Kenneth Colston (at Crisis Magazine) wonders if we might benefit from year-round Lenten discipline. After all, if prayer, fasting, and abstinence are tolerable and even commendable for six weeks, why not try them for a full fifty-two?
We would have much to gain, says Colston:
What would happen if the world as a whole practiced a “little Lent” 365 days a year? The consumer economy might slow, but a house built on greed is a house of sand. Time might expand. Prices might rise, but superfluities would disappear, and the net result could be more leisure and less superannuated work. The planet might heal, communities coalesce, gardens spring up; is it possible that type-2 diabetes would become extinct and hip replacements diminish? Could the clash of civilizations ease with less pressure to secure crude oil? If the Cistercians can survive on four hours of manual labor a day, resting on Sundays and solemnities, why couldn’t the richest country in the world?

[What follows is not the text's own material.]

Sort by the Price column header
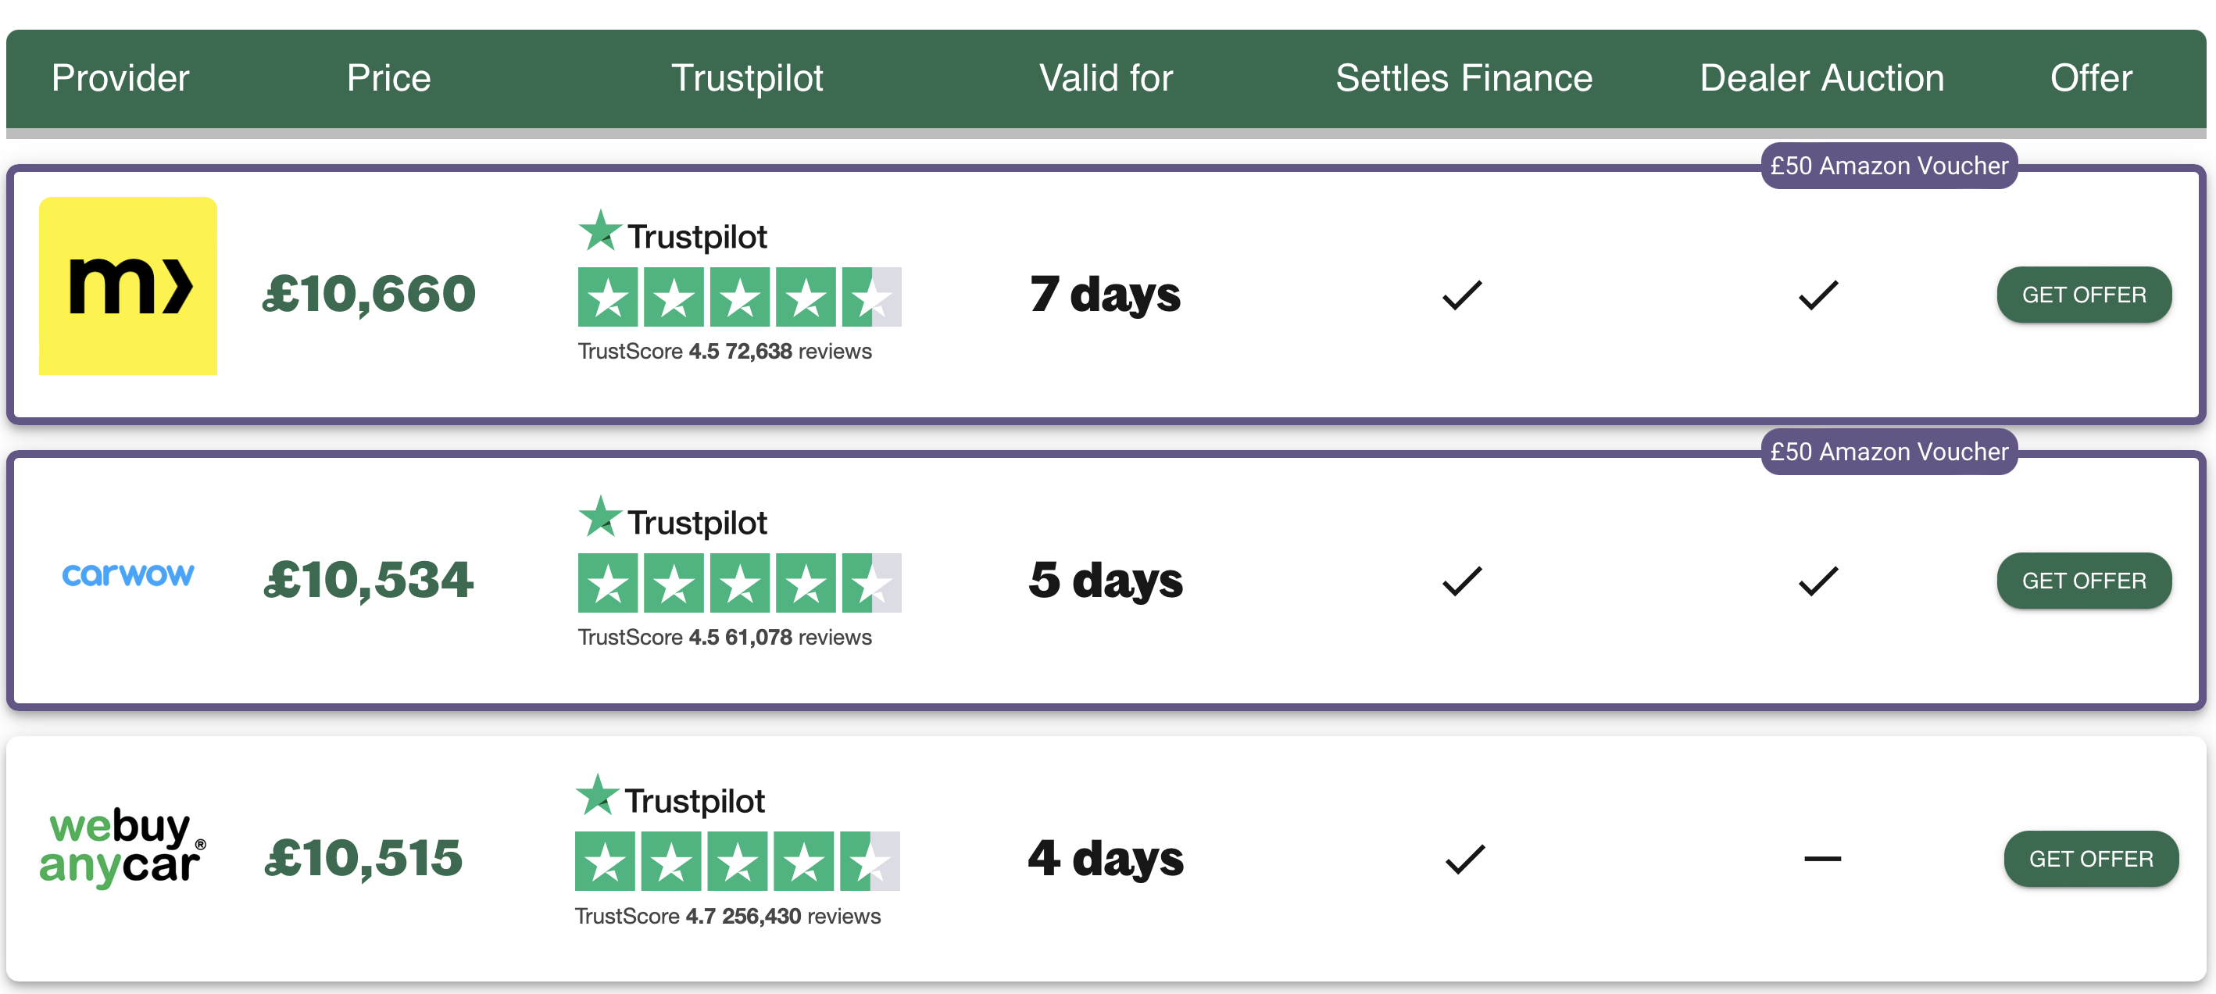This screenshot has width=2216, height=994. click(x=388, y=78)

Mr. Colston, of course, is not the only one questioning the value of our “consumer economy”. As he notes, no less a personage than Pope Francis is among the dissenters:
Pope Francis’s Laudato Sí, in fact, now nearly makes this little Lent a year-round lifestyle requirement, a moral obligation to be observed in and out of season, in order to care for our “common home” and “sister earth.” The encyclical is replete with Thoreauvian exhortations to live small, to save not only the planet but also our souls: “the accumulation of constant novelties exalts a superficiality” that makes it “difficult to pause and recover depth in life”; he observes that “a constant flood of new products coexists with a tedious monotony” (LS, 113). He calls for “a bold cultural revolution” to overturn a “use and throw away logic” (114, 123) for “a constant flood of new consumer goods can baffle the heart and prevent us from cherishing each thing and each moment” (222). In the section “Towards a New Lifestyle,” he calls for simple personal sacrifices that can be seen as a perpetual, if modest, Lent: turning down the heat and wearing sweaters, foregoing air conditioning, planting trees, turning off unnecessary lights, separating refuse, reusing goods, car-pooling, taking the bus, eating less, and avoiding plastic and paper (212).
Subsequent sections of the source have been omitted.